**DOCUMENT PASSAGE:**

I am also going to be building the tank in to my wall. i measured the tank and have cut out the hole in the wall ready to house the tank, looks a bit of a mess at the moment but all should look well once finished. Fingers crossed :-?










I have started siliconing the layers of polystyrene together in this picture and have placed in the tank to check it all still fits.










Thats all for today i will add some more pictures tomorrow.

Any advice you can give to me will only help me out, so feel free to add pointers


----------



## tylervsmith

i like the idea ..make sure you have enought support fo the tank and a way to get to it


----------



## Tirral

Hello again.
I didnt get chance to get on the computer yesterday so i will add quite a bit today.
Starting with how i am going to hide my filter.










As you can see from this picture i have left a space in the right hand corner for my filter to go, with plenty of circulatoin for the water. I am going to cut holes in the polystyrene to allow flow of water to the filter at a later date.










Now for the fun and messy part!
P.S i mean messy! 
As i found out.

Right, time for making the bg look more like rocks instead of just a plain sheet of polystyrene. I first marked out what shapes i wanted my rocks to be with a marker pen, letting my hand do the thinking just drawing random shapes. Then with the offcuts of the polystyrene i started to layer up the bg, to make it more 3D. After i was happy with the shape of the bg i siliconed the shapes to the polystyrene, allowing it over night to set.










The following day i set to work on shaping the polystyrene to look like rocks. for this i used a Dremel and belive me it makes mess! but all worth it.
This is a picture with the carving and dremeling finished, and the bg is in the tank for a preview of what it will look like. 
Looks good to me :wink:










Then i siliconed it to the back of the tank sealing all the edges to stop water from getting behind it. Then i left it over night for it all to set. Excuse the pictures on the tank my little brother decided he was going to draw fish. :?










Today i started the cementing. the picture above is only the 1st coat of cement and i am planning on putting another 3 coats on top of that, just to ensure that it is quite strong.
Anyway thats all for now and i am about to go put a 2nd coat on to it because the 1st coat is dry. Will update soon.


----------



## davidhusker

looks good, are you going to add any color variation? Very nice carving too.


----------



## Tirral

davidhusker said:


> looks good, are you going to add any color variation? Very nice carving too.


Cheers  i think it looks good for my first ever build. No i am not going to add any colour to it as it will grow alge on it which will then cover up any colour i added.
Just hope it all go's to plan fingers crossed.
has gone to plan so far.


----------



## Tirral

Anyone know how long i need to let the concrete cure for before i add the 1st lot of water? :-?
Everyone has different opinions of this time( 24hrs - a few days)... and i dont want to add water and it ruin it so some advice needed thanks.


----------



## j rice

cement will cure under water. let it set for 24 hrs and wait and see. a lot depends on how thick the coats are applied also.

**EXERCISE REQUIREMENTS:**
1: In the aquarium build thread, what tool was used to shape the polystyrene to look like rocks?
2: Switch "width" to "breadth" throughout the entries below, keep everything else the same, and leave out the pictures.
The entries come from a different source than the aquarium build thread.

**PROVIDED DATA:**

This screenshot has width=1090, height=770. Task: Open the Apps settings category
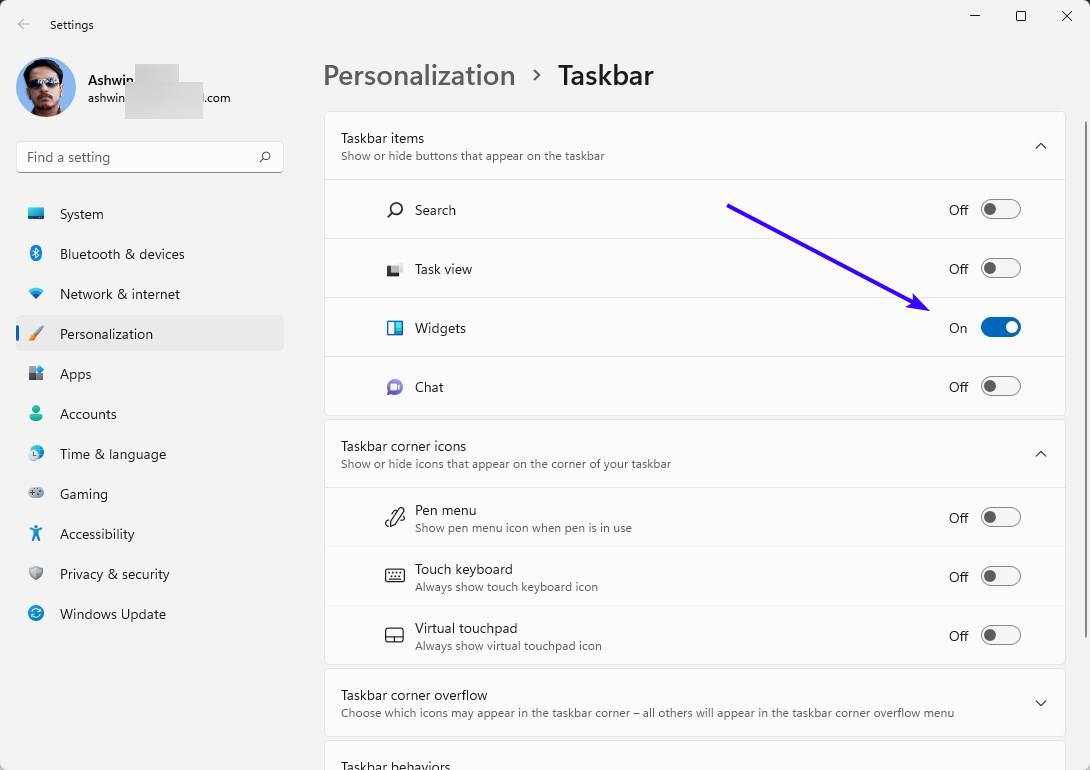pos(75,374)
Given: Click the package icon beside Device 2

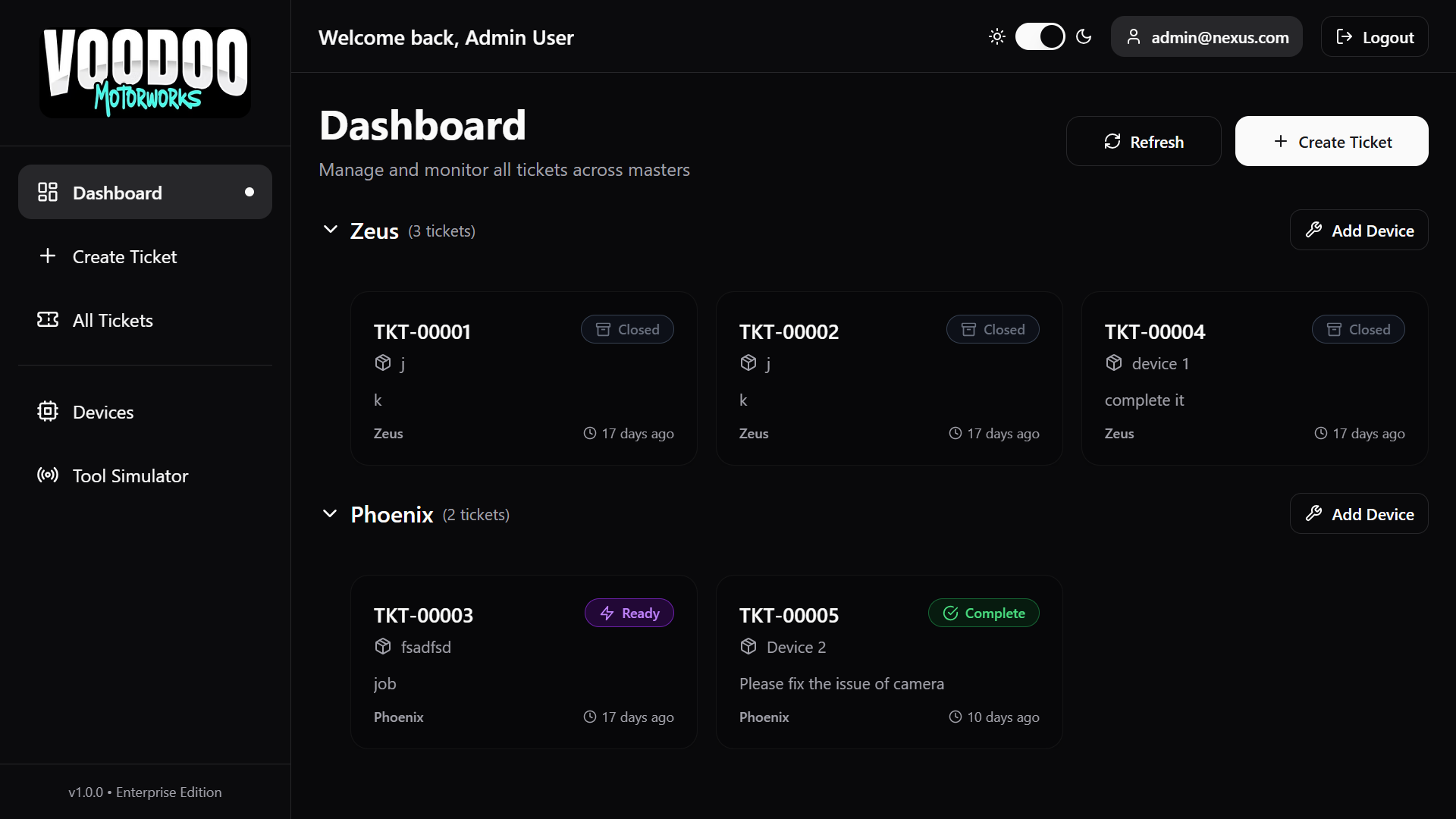Looking at the screenshot, I should pos(748,646).
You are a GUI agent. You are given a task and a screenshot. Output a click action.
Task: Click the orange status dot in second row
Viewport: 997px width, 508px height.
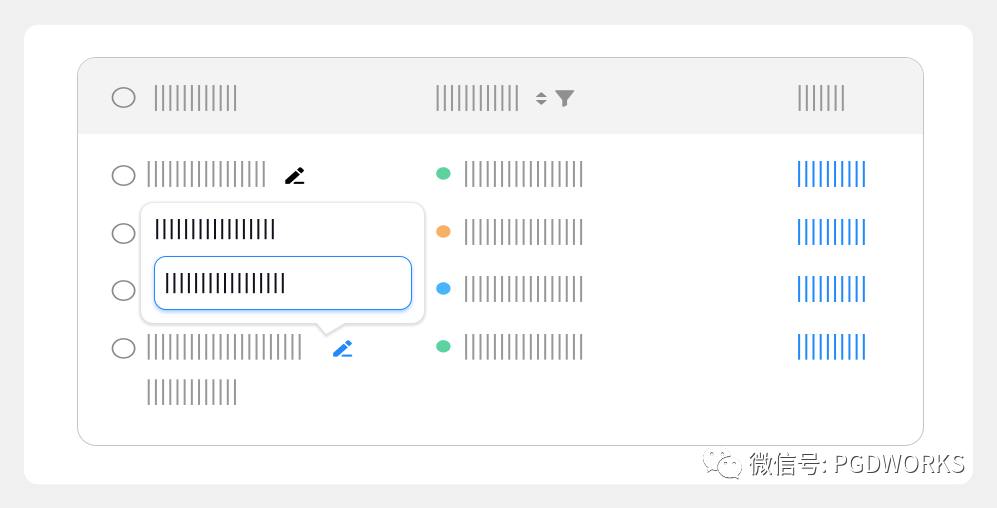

**THE SOLUTIONS:**
1: A Dremel.

2:
This screenshot has breadth=1090, height=770. Task: Open the Apps settings category
pos(75,374)
Given: Click the package icon beside Device 2

Looking at the screenshot, I should pos(748,646).
You are a GUI agent. You are given a task and a screenshot. Output a click action.
Task: Click the orange status dot in second row
Viewport: 997px breadth, 508px height.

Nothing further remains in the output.